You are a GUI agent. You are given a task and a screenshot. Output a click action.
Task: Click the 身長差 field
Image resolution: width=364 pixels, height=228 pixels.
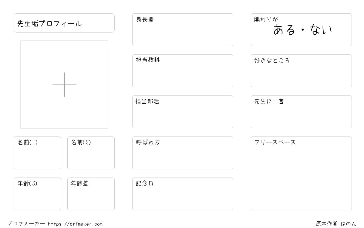pos(183,30)
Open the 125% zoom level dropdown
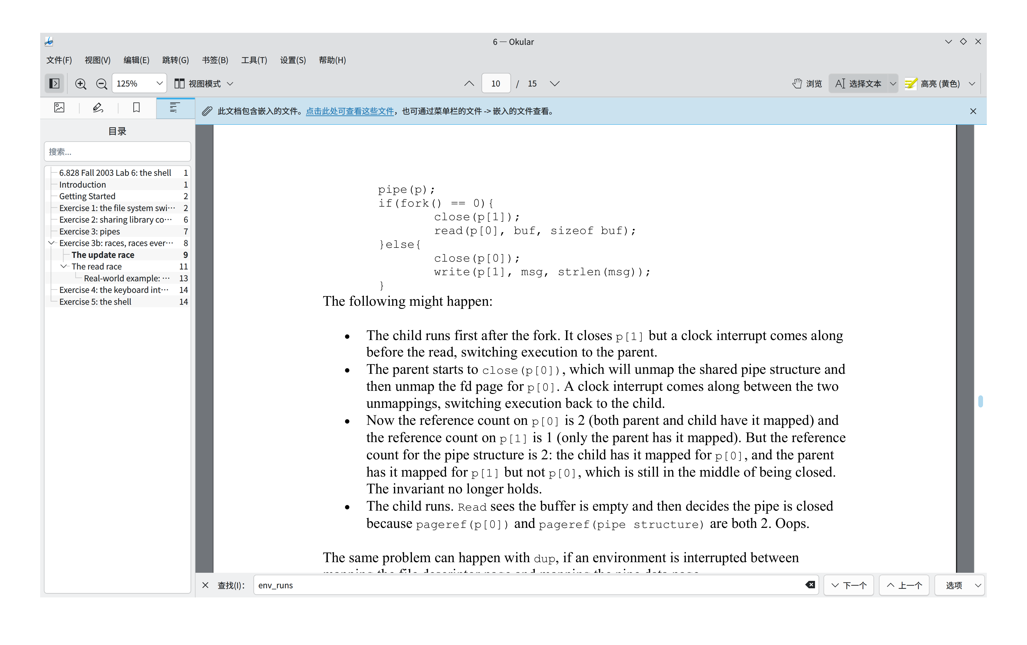1027x645 pixels. point(159,84)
++++
§ **Problem requirements**:
Copy the data above word for word, but leave out the pictures.

§ **Task solution**:
You are a GUI agent. You are given a task and a screenshot. Output a click action.
Task: Click the 身長差 field
Image resolution: width=364 pixels, height=228 pixels.
pos(183,30)
Open the 125% zoom level dropdown
1027x645 pixels. point(159,84)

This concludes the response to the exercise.